Repository Mirror for your Cloud Server and Webhosting

Title:

Triple-Difference Estimators

Version:

0.1.0

Description:

Implements triple-difference (DDD) estimators for both average treatment effects and event-study parameters. Methods include regression adjustment, inverse-probability weighting, and doubly-robust estimators, all of which rely on a conditional DDD parallel-trends assumption and allow covariate adjustment across multiple pre- and post-treatment periods. The methodology is detailed in Ortiz-Villavicencio and Sant'Anna (2025) <doi:10.48550/arXiv.2505.09942>.

License:

MIT + file LICENSE

Encoding:

UTF-8

Depends:

R (≥ 4.3)

RoxygenNote:

7.3.2

Imports:

BMisc (≥ 1.4.6), data.table (≥ 1.15.0), Matrix (≥ 1.6.1), parallel (≥ 1.4.0), parglm (≥ 0.1.7), Rcpp (≥ 1.0.12), speedglm (≥ 0.3-5)

LinkingTo:

Rcpp (≥ 1.0.12)

Suggests:

testthat (≥ 3.0.0)

Config/testthat/edition:

URL:

http://marcelortiz.com/triplediff/

NeedsCompilation:

yes

Packaged:

2025-07-22 16:51:53 UTC; marcelortizv

Author:

Marcelo Ortiz-Villavicencio [aut, cre], Pedro H. C. Sant'Anna [aut]

Maintainer:

Marcelo Ortiz-Villavicencio <marcelo.ortiz@emory.edu>

Repository:

CRAN

Date/Publication:

2025-07-23 19:10:02 UTC

Aggregate Group-Time Average Treatment Effects in Staggered Triple-Differences Designs.

Description

agg_ddd is a function that take group-time average treatment effects and aggregate them into a smaller number of summary parameters in staggered triple differences designs.

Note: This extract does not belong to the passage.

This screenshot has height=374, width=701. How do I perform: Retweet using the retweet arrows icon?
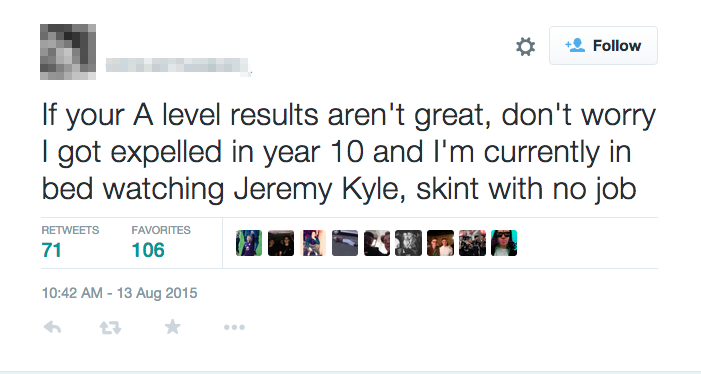click(x=110, y=328)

There are several possible aggregations including "simple", "eventstudy", "group", and "calendar". Default is "eventstudy".

Usage

agg_ddd(
  ddd_obj,
  type = "eventstudy",
  balance_e = NULL,
  min_e = -Inf,
  max_e = Inf,
  na.rm = FALSE,
  boot = NULL,
  nboot = NULL,
  cband = NULL,
  alpha = 0.05
)

Arguments

ddd_obj

a ddd object (i.e., the results of the ddd() function)

type

Which type of aggregated treatment effect parameter to compute. "simple" just computes a weighted average of all group-time average treatment effects with weights proportional to group size. "eventstudy" computes average effects across different lengths of exposure to the treatment (event times). Here the overall effect averages the effect of the treatment across the positive lengths of exposure. This is the default option; "group" computes average treatment effects across different groups/cohorts; here the overall effect averages the effect across different groups using group size as weights; "calendar" computes average treatment effects across different time periods, with weights proportional to the group size; here the overall effect averages the effect across each time period.

balance_e

If set (and if one computes event study), it balances the sample with respect to event time. For example, if balance_e=2, agg_ddd will drop groups that are not exposed to treatment for at least three periods, the initial period e=0 as well as the next two periods, e=1 and e=2. This ensures that the composition of groups does not change when event time changes.

min_e

For event studies, this is the smallest event time to compute dynamic effects for. By default, min_e = -Inf so that effects at all lengths of exposure are computed.

max_e

For event studies, this is the largest event time to compute dynamic effects for. By default, max_e = Inf so that effects at all lengths of exposure are computed.

na.rm

Logical value if we are to remove missing Values from analyses. Defaults is FALSE.

boot

Boolean for whether or not to compute standard errors using the multiplier bootstrap. If standard errors are clustered, then one must set boot=TRUE. Default is value set in the ddd object. If boot = FALSE, then analytical standard errors are reported.

nboot

The number of bootstrap iterations to use. The default is the value set in the ddd object, and this is only applicable if boot=TRUE.

cband

Boolean for whether or not to compute a uniform confidence band that covers all of the group-time average treatment effects with fixed probability 0.95. In order to compute uniform confidence bands, boot must also be set to TRUE. The default is the value set in the ddd object

alpha

The level of confidence for the confidence intervals. The default is 0.05. Otherwise, it will use the value set in the ddd object.

Value

A object (list) of class agg_ddd that holds the results from the aggregation step.

Examples

#----------------------------------------------------------
# Triple Diff with multiple time periods
#----------------------------------------------------------

data <- gen_dgp_mult_periods(size = 500, dgp_type = 1)[["data"]]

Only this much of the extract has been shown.